Tekstfragment:

150710007_ABFweb
150710007_ABFweb

Help, mijn wendingen zijn niet haaks

Nieuws

Het lijkt een simpele oefening, van E naar B wenden. Het zit al in een B proef. Toch komt er nog best veel bij kijken om dit goed uit te voeren. Als je wending niet correct is, kom je in de problemen met de oefeningen die je daarna moet doen. Hoe moet het wel? Bit-redacteur, instructeur en jurylid Tessa van Daalen helpt je op weg.



90 graden


Een goede wending is haaks. Het is een hoek van 90 graden. Dat is een scherpe bocht en om die zo uit te voeren moet je paard zijn lichaam flink buigen. Daar zit ‘m nou net de kneep. Is hij (nog) niet zo lenig, dan is de kans groot dat hij de hoek zal proberen af te snijden, zodat je wending een soort halve volte wordt. Doe je erg je best om dat te voorkomen, maar is hij nog niet getraind genoeg, dan bestaat het risico dat hij naar binnen of naar buiten valt, waardoor jullie de balans kwijt raken, wat uiteraard effect heeft op wat erna komt. Omdat alle paarden van nature scheef zijn, zit er altijd een verschil in de linker- en de rechterwending. Ook daar ligt huiswerk.

Voorbereiding


Belangrijk voor een haakse wending is de voorbereiding. Neem voor je bij de plek waar je de wending wilt rijden stelling, dat wil zeggen dat je het hoofd en de hals van je paard naar binnen buigt. Hoe meer ervaren een paard is, hoe korter deze voorbereiding kan zijn. Voor sommige ruiters is het al moeilijk om met stelling rechtuit te blijven rijden. Toch moet het wel mogelijk zijn, dus oefen daarop. Stelling vraag je met je binnenteugel. Geef genoeg ruimte met je buitenteugel. Als je die te strak houdt, rem je daar af. Zodra het paard nageeft ontspan je, maar houd wel zijn hoofd en hals naar binnen gericht. Hij moet daarbij gewoon rechtuit doorlopen, dus geen slinger naar binnen maken of meteen afwenden. Ook mag hij de hulp niet verwarren met die voor terugkomen in tempo. Lukt dit, dan hoef je op de plek van de wending alleen nog maar de schouders tussen twee teugels mee de bocht om te nemen. Blijf goed tussen de oren doorkijken, zodat je met je eigen lichaam meedraait. Eenmaal de hoek om rijd je recht achter de neus van je paard aan. Oefen de stelling door op de hoefslag het hoofd en de hals naar binnen te buigen. Behalve dat, mag er niets veranderen. Het tempo moet gelijk blijven, hij loopt rechtuit en hangt niet tegen je binnenbeen. Pas als dat goed lukt ben je klaar om wendingen te rijden.

Gegevensblok:
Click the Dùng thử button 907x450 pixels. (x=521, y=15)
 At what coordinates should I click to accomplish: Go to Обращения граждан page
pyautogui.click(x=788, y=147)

Lijst met opdrachten:
• A. Hoe luidt deze zin uit het artikel over haakse wendingen in het Engels: "Hoe meer ervaren een paard is, hoe korter deze voorbereiding kan zijn."?
• B. Kun je het artikel over haakse wendingen hervatten na de laatste zin?
De regels komen uit een andere bron dan het artikel over haakse wendingen.

Antwoorden:
• A. The more experienced a horse is, the shorter this preparation can be.

• B.
Achterbenen


In een wending moet een paard om rechtop te blijven zijn binnenachterbeen meer buigen en onder zijn lichaam plaatsen. Zet hij deze ernaast, dan valt hij enigszins naar binnen. Buigt hij dit been niet genoeg, dan duwt hij zichzelf naar de buitenschouder, dus zal hij daarover naar buiten wegvallen. Hieraan werken betekent vooral veel oefenen in het meer laten buigen en dragen met de achterbenen. Daarvoor hoef je niet constant wendingen te rijden, overgangen zijn daar ook belangrijk voor. Let goed op je eigen positie. Paarden die het moeilijk hebben willen op de voorhand lopen en zetten jou daarbij ook voorover. Ze moeten echter achter gaan dragen, dus blijf zelf rechtop. Achterover hangen is niet goed, dan blokkeert je onderrug te veel. Pas eveneens op met links of rechts wegzakken. Ook dat komt omdat het paard je daarheen zet, maar jij moet ervoor zorgen dat je daar niet in mee gaat. Het is moeilijk om dit zelf te voelen, want je raakt gewend aan de bewegingen van je paard. Laat iemand meekijken.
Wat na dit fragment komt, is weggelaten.